The system's architecture includes:

  • Blob: Represents a detected object, holding properties like ID, contour, and a method for updating its path with new contours.
  • BlobTracker: Manages multiple Blob instances, updates their states with new detections, and calculates metrics like Intersection over Union (IoU) and centroid distances for tracking.
  • MOG2ObjectDetector: Uses OpenCV's MOG2 background subtractor for initial blob detection, processes masks to generate bounding boxes, and feeds these into the BlobTracker.

Main Issues:

  1. The system's performance does not meet the requirements for real-time processing.
  2. I'm unsure how to utilize the hardware acceleration features of the NXP's IMX8M Plus board effectively.
  3. I'm considering various optimizations, including potentially using spatial hashing for detected blobs, and open to suggestions on code or algorithmic improvements.

Questions:

  1. What specific code optimizations can be made, especially with numpy or OpenCV operations, to enhance performance?
  2. How can I take advantage of the hardware acceleration capabilities available on the NXP's IMX8M Plus board in this context?
  3. Would implementing a spatial hash for blob detection significantly improve tracking performance? If so, how should I approach it?

Code:

We will call, for each frame, the MOG2ObjectDetector.get_matches(...):


import math
from typing import List, Tuple, Optional
import cv2
import numpy as np

class Blob:
    """Class to represent a detected object (blob) in a video."""
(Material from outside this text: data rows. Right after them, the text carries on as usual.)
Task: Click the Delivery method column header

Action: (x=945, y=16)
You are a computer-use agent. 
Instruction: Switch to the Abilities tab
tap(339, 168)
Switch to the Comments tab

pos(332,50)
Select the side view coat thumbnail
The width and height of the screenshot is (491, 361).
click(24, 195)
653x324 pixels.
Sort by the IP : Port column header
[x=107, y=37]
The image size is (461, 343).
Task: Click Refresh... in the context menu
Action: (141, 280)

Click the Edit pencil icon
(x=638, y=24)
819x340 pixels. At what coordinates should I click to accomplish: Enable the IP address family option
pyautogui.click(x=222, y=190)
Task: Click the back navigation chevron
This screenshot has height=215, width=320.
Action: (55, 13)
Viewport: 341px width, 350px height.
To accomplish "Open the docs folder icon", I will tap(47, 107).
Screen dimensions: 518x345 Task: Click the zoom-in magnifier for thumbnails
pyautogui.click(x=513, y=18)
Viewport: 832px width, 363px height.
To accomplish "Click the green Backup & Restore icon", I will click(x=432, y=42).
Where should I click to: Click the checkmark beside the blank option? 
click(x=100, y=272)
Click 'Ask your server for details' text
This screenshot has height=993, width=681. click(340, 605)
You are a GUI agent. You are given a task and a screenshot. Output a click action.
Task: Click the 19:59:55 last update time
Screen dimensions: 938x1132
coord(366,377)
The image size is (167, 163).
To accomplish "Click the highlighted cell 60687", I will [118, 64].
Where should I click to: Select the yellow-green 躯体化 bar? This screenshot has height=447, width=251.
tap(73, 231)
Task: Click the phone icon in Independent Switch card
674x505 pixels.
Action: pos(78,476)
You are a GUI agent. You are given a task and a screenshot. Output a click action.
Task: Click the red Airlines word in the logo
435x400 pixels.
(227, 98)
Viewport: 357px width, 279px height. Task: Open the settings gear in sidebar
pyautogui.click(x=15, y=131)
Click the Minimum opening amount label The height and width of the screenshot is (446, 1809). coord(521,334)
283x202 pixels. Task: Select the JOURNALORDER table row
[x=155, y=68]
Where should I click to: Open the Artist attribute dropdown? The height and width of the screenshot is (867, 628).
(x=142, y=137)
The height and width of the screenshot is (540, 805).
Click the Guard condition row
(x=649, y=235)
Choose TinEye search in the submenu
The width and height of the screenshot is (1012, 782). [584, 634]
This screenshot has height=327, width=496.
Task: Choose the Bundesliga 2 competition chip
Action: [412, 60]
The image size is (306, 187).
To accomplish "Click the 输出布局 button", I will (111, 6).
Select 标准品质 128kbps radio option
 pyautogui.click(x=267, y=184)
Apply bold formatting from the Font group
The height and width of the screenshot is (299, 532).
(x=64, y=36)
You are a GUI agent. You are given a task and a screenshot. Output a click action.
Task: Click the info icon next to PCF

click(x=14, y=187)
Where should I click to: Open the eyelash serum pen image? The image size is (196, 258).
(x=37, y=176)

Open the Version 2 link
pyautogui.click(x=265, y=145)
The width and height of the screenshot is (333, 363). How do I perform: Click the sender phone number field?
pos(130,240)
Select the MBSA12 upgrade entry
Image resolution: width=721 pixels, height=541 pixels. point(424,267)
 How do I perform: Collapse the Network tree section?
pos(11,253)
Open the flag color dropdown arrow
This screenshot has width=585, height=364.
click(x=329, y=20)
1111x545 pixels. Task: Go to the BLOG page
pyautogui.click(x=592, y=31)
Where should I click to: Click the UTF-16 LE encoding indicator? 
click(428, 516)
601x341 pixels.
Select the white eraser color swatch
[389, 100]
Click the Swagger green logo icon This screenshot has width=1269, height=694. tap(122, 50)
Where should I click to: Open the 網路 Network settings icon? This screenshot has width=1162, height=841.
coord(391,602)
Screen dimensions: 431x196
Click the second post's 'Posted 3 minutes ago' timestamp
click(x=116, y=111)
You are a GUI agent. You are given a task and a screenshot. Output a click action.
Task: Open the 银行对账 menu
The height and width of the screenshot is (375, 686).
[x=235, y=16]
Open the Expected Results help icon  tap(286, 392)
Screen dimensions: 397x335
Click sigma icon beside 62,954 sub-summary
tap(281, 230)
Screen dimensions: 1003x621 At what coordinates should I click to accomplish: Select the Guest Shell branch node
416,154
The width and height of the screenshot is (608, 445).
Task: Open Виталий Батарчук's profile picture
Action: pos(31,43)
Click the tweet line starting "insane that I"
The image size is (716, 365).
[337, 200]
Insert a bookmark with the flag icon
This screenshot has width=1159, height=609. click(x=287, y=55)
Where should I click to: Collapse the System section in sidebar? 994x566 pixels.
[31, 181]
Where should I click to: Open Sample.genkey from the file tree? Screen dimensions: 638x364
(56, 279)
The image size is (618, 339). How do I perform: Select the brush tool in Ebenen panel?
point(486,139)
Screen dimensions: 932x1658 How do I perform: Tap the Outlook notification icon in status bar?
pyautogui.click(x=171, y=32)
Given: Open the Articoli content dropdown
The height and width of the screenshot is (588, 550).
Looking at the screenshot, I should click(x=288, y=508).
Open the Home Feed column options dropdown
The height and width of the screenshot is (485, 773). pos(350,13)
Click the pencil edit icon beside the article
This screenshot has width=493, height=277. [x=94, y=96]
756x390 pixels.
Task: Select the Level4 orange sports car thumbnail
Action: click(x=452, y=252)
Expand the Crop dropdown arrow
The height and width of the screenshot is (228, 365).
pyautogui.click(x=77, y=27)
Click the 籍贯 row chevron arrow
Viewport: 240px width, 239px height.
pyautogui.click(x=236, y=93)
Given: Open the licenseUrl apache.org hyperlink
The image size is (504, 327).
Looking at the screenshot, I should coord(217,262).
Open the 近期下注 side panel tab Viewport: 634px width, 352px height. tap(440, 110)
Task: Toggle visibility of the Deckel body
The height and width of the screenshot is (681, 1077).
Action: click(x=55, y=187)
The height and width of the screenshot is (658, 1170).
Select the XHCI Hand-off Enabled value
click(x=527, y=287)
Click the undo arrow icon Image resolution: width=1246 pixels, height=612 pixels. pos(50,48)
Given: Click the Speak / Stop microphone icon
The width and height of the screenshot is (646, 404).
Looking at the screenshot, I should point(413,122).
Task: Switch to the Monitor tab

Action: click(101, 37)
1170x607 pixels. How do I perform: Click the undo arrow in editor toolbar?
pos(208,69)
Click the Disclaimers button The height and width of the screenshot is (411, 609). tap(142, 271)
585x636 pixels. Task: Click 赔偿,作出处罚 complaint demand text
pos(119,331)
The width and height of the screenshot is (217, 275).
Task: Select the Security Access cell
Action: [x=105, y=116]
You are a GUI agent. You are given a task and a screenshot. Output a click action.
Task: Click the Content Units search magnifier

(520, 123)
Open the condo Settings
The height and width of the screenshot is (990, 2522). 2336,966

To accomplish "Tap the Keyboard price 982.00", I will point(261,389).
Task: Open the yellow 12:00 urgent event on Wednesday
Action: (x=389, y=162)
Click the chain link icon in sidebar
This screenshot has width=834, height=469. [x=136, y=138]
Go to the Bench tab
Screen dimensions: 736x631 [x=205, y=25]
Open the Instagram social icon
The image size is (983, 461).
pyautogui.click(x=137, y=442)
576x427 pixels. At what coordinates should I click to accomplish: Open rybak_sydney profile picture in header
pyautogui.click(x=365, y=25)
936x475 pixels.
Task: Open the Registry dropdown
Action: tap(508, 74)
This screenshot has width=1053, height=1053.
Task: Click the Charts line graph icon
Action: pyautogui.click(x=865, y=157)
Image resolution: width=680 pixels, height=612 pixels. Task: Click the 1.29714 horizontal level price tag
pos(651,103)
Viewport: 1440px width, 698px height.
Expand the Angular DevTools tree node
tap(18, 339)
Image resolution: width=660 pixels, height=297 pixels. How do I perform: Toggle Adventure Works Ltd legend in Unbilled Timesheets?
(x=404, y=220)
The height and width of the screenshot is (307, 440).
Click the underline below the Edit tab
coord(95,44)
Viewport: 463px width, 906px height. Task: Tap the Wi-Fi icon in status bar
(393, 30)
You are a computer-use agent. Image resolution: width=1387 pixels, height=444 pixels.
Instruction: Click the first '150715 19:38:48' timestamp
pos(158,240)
    def __init__(self, id: int, contour: List[int]):
        """Initialize a Blob with an ID, a contour, a path, a time_to_live and a centroid."""
        self.id = id
        self.seen = False
        self.contour = contour
        self.path = [contour]
        self.time_to_live = 10

    def update_path(self, new_contour):
        """Update the path of the Blob with a new contour and recalculate its centroid."""
        self.path.append(new_contour)
        self.contour = new_contour
        self.time_to_live += 1

    def get_detection(self):
        """Decrease the time_to_live by one and return the contour of the Blob."""
        self.time_to_live -= 1
        return self.contour

class BlobTracker:
    """Class to track multiple Blobs in a video."""

    def __init__(self, width, height, fps):
        """Initialize a BlobTracker with an ID counter, a list of Blobs, and frame parameters."""
        self.next_id = 0
        self.blobs: List[Blob] = []
        self.frame_width = width
        self.frame_height = height
        self.flow_threshold = max(0, width // fps) ** 2 # Assuming path in video is 5 meters long and the maximum velocity of an object is 30km/h. (about 10m/s -> which takes 1/2s to pass the entire frame)
        self.iou_threshold = 0.6

    def update_blobs(self, new_matches: List[List[int]]):
        """Update the Blobs based on new matches."""
        for blob in self.blobs:
            self.update_blob(blob, new_matches)

        for match in new_matches:
            print("Created new matched blob:", self.next_id)
            new_blob = Blob(self.next_id, match[:4])
            self.next_id += 1
            self.blobs.append(new_blob)

        return self.get_detections()

    def get_detections(self):
        """Get the detections from the Blobs, and remove any Blobs that are no longer alive."""
        detections = []
        for blob in self.blobs:
            if not blob.seen:
                blob.seen = True
                detections.append(blob.get_detection())
            if blob.time_to_live <= 0:
                self.blobs.remove(blob)
                del blob
        return detections

    def update_blob(self, blob: Blob, matches: List[List[int]]):
        """Update a Blob based on new matches."""
        for match in matches:
            if self.iou_constraint_is_passed(blob, match[:4]):
                if self.distance_squared_constraint_is_passed(blob, match[:4]):
                    blob.update_path(match[:4])
                    matches.remove(match)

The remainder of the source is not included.